A solution is prepared by mixing 8.5 g of ch2cl2 and 11.95 g of chcl3 . If vapour pressure of ch2cl2 and chcl3 at 298 k are 415 and 200 mm hg respectively, the mole fraction of chcl3 in vapour form is : (molar mass of cl = 35.5 g mol1)

Answer 1

the mole fraction of CHCl3 in vapour form is 

0.162

Answer 2

Answer: Thus the mole fraction of $CHCl_3$ is 0.32.

Explanation: According to Raoult's law, the vapor pressure of a component at a given temperature is equal to the mole fraction of that component multiplied by the vapor pressure of that component in the pure state.

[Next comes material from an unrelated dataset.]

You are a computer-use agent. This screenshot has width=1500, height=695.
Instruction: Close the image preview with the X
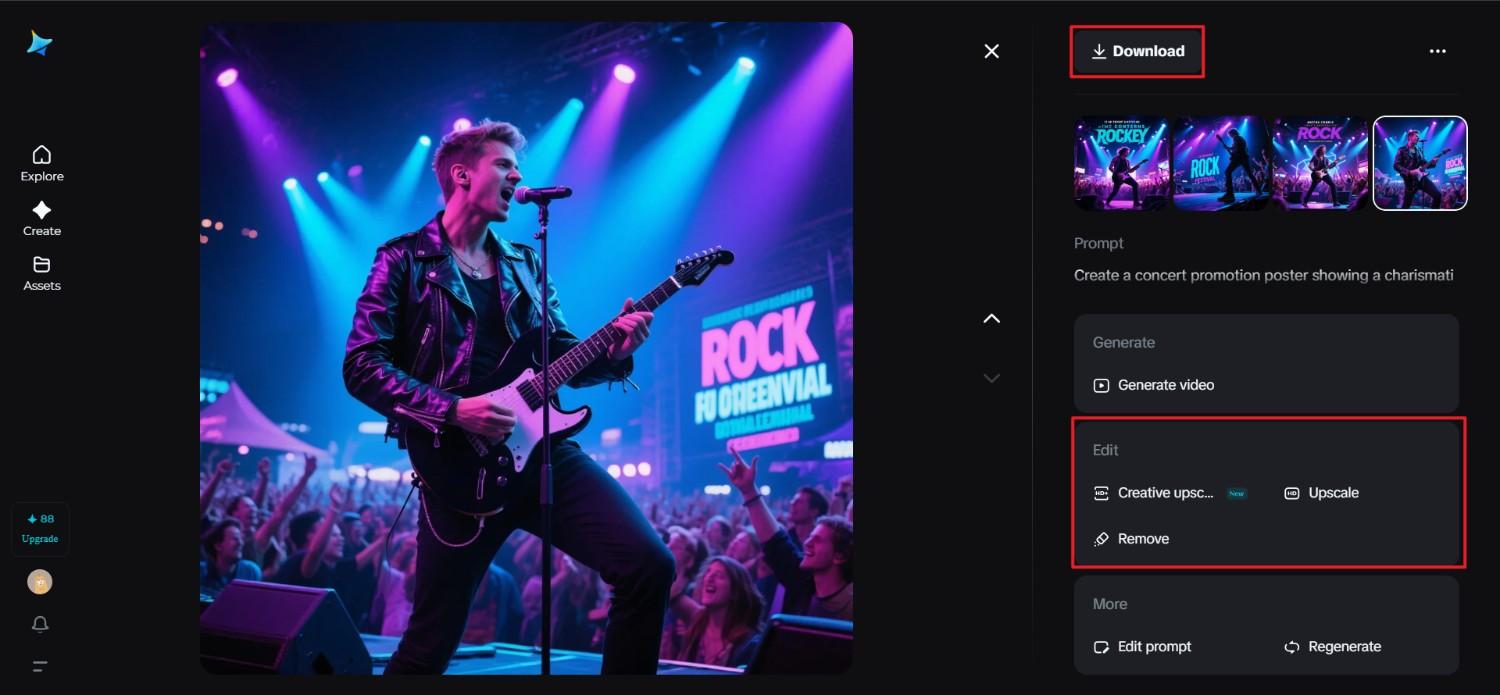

$p_1=x_1p_1^0$ and $p_2=x_2P_2^0$

where, x = mole fraction

$p^0$ = pressure in the pure state

Now we have to calculate the moles of $CH_2Cl_2$ and $CHCl_3$

$\text{Moles of }CH_2Cl_2=\frac{\text{Mass of }CH_2Cl_2}{\text{Molar mass of }CH_2Cl_2}=\frac{8.5g}{85g/mole}=0.1moles$

$\text{Moles of }CHCl_3=\frac{\text{Mass of }CHCl_3}{\text{Molar mass of }CHCl_3}=\frac{11.95g}{119.4g/mole}=0.1moles$

Now wee have to calculate the mole fraction

$x_{CH_2Cl_2}=\frac{n_{CH_2Cl_2}}{n_{CH_2Cl_2}+n_{CHCl_3}}$

$x_{CH_2Cl_2}=\frac{0.1}{0.1+0.1}=0.5$

$x_{CHCl_3}=\frac{0.1}{0.1+0.1}=0.5$

According to Dalton's law, the total pressure is the sum of individual pressures.

$p_{total}=p_1+p_2$

$p_{total}=x_{CH_2Cl_2}p_{CH_2Cl_2}^0+x_{CHCl_3}p_{CHCl_3}^0$

$p_{CH_2Cl_2}^0=415mmHg$

$p_{CHCl_3}^0=200mmHg$

$p_{total}=0.5\times 415+0.5\times 200=307.5mmHg$

The mole fraction of $CHCl_3$ in vapor phase is given by:

$y_{CHCl_3}=\frac{p_{CHCl_3}}{P_{total}}$

$y_{CHCl_3}=\frac{100}{307.5}=0.32$

Thus the mole fraction of $CHCl_3$ is 0.32.